§ PROBLEM DETAILS: Count the lines in the records below that contain the string "each", with uppercase and lowercase treated as different. Reply with the number alone.

+++ DATASET EXTRACT +++

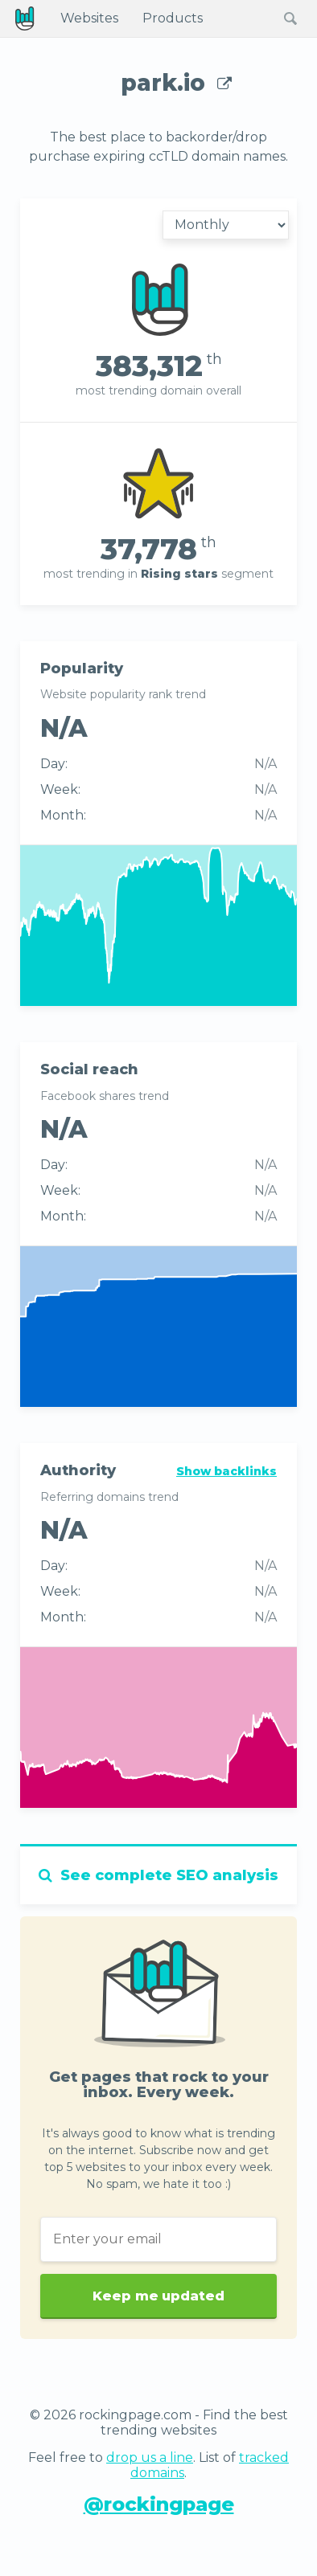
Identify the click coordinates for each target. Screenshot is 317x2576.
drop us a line (149, 2457)
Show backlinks (226, 1471)
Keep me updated (159, 2291)
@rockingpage (159, 2504)
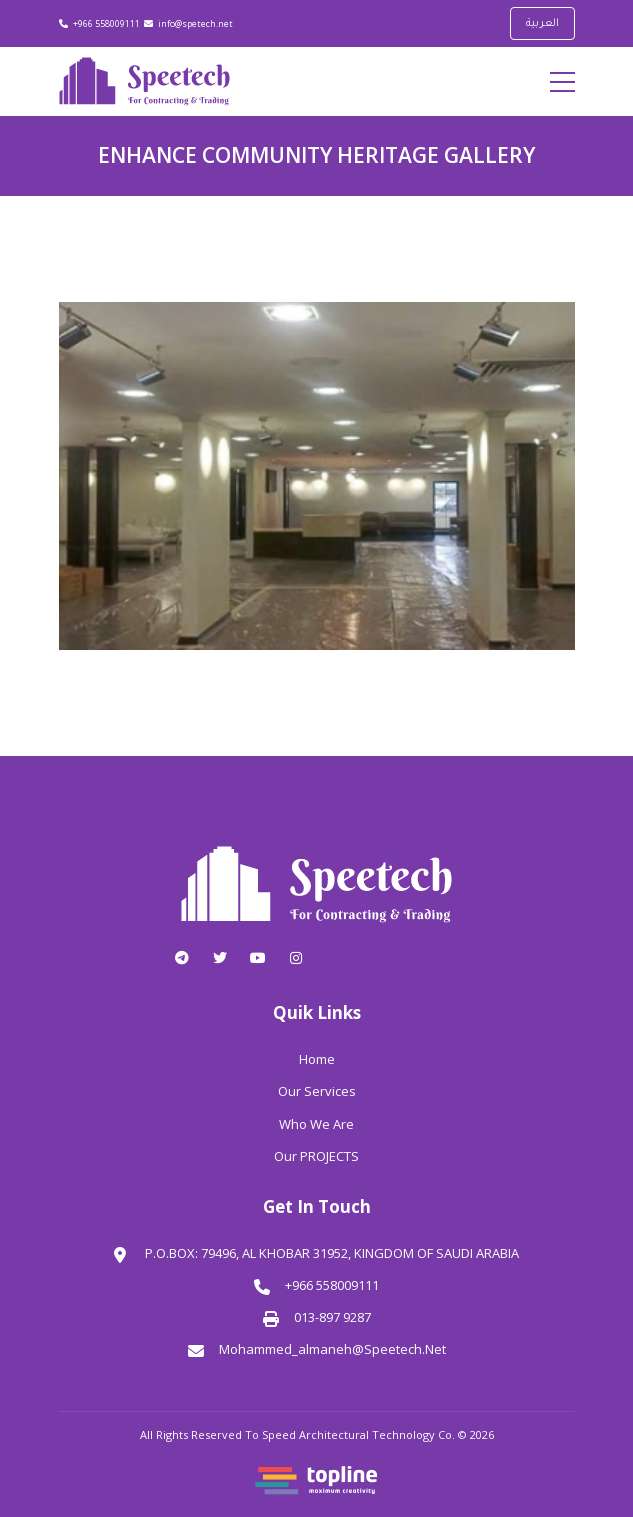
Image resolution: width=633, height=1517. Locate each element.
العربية (542, 24)
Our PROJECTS (316, 1156)
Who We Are (316, 1124)
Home (317, 1059)
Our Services (317, 1091)
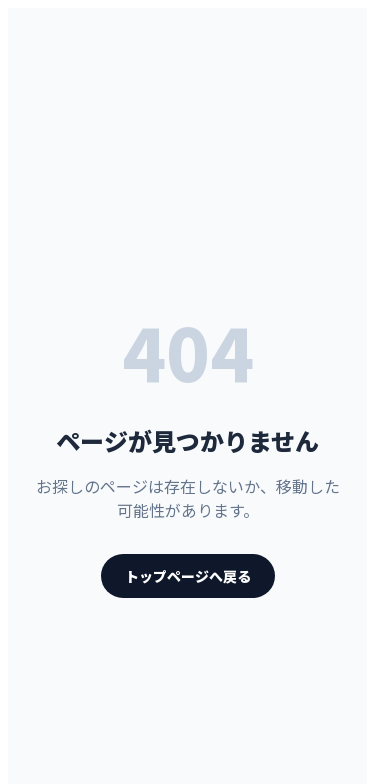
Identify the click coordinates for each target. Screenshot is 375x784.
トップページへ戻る (188, 576)
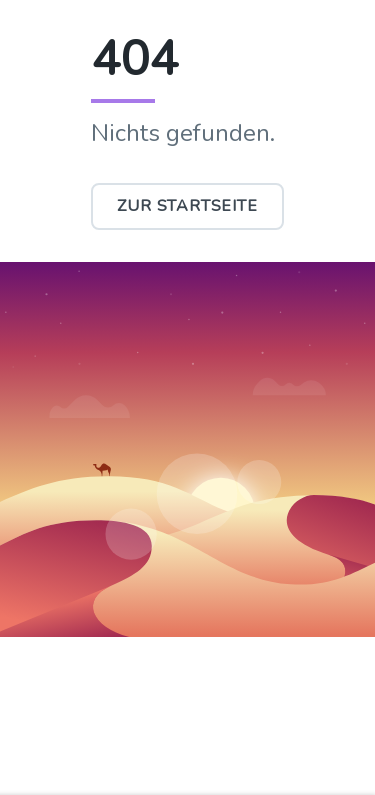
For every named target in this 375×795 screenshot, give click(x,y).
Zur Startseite (187, 206)
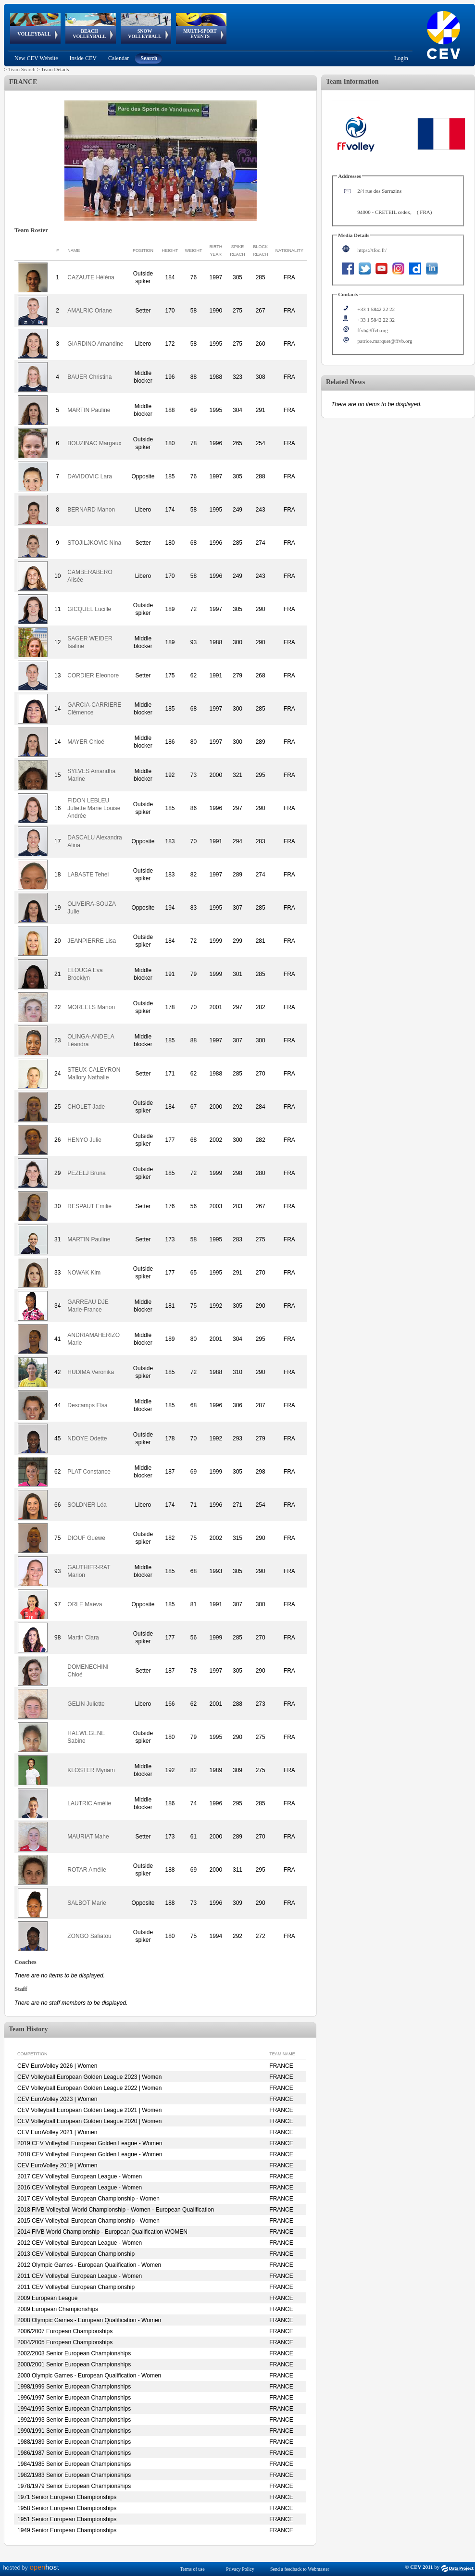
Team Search (22, 69)
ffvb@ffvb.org (372, 330)
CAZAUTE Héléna (90, 277)
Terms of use (192, 2569)
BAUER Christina (89, 377)
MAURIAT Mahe (88, 1836)
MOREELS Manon (91, 1007)
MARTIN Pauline (88, 410)
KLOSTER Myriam (91, 1770)
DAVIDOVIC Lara (89, 476)
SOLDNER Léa (86, 1504)
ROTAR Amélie (86, 1869)
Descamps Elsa (87, 1405)
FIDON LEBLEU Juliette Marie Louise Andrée (93, 808)
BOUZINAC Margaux (94, 443)
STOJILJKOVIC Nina (94, 542)
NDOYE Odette (87, 1438)
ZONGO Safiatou (89, 1936)
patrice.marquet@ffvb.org (384, 341)
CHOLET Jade (86, 1106)
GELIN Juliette (85, 1704)
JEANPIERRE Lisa (91, 941)
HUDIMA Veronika (90, 1372)
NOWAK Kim (83, 1272)
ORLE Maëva (84, 1604)
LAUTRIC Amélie (89, 1803)
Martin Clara (83, 1637)
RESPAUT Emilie (89, 1206)
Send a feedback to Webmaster (299, 2569)
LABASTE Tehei (88, 874)
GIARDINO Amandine (95, 343)
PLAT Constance (89, 1471)
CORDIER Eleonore (93, 675)
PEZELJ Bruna (86, 1173)
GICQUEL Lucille (89, 609)
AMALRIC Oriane (89, 310)
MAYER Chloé (85, 741)
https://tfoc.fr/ (372, 250)
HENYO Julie (84, 1140)
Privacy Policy (240, 2569)
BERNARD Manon (91, 509)
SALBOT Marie (86, 1903)
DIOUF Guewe (86, 1538)
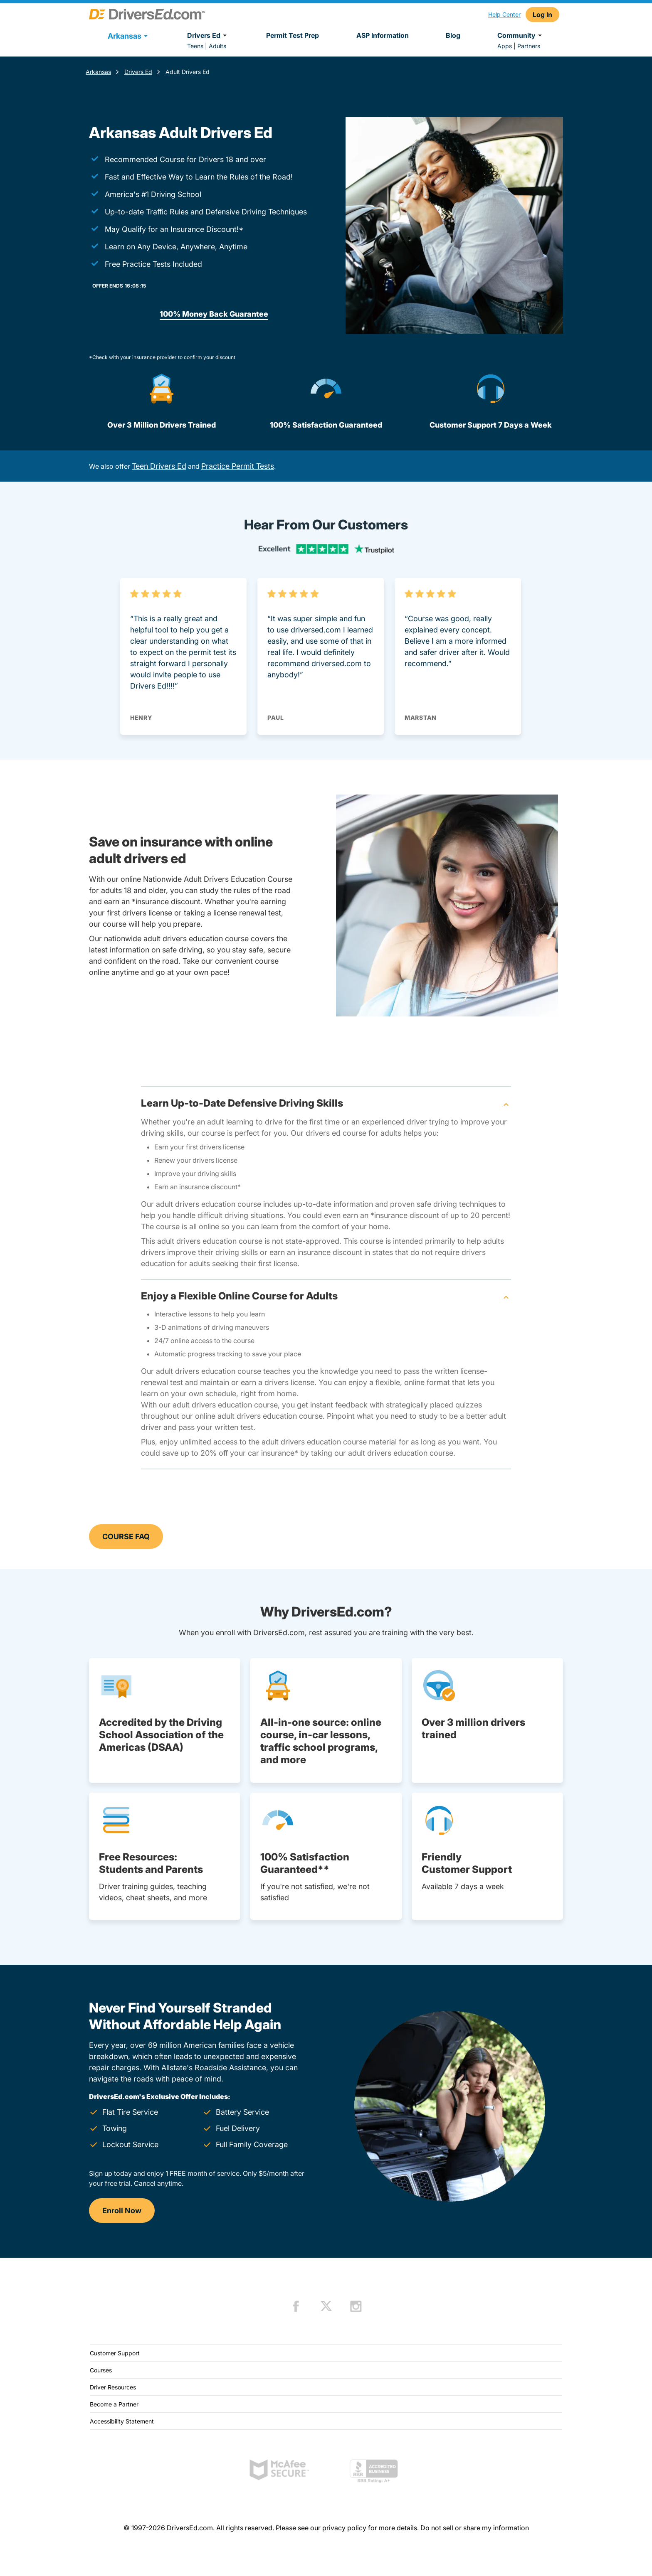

+++

§ OUTPUT BELOW: 3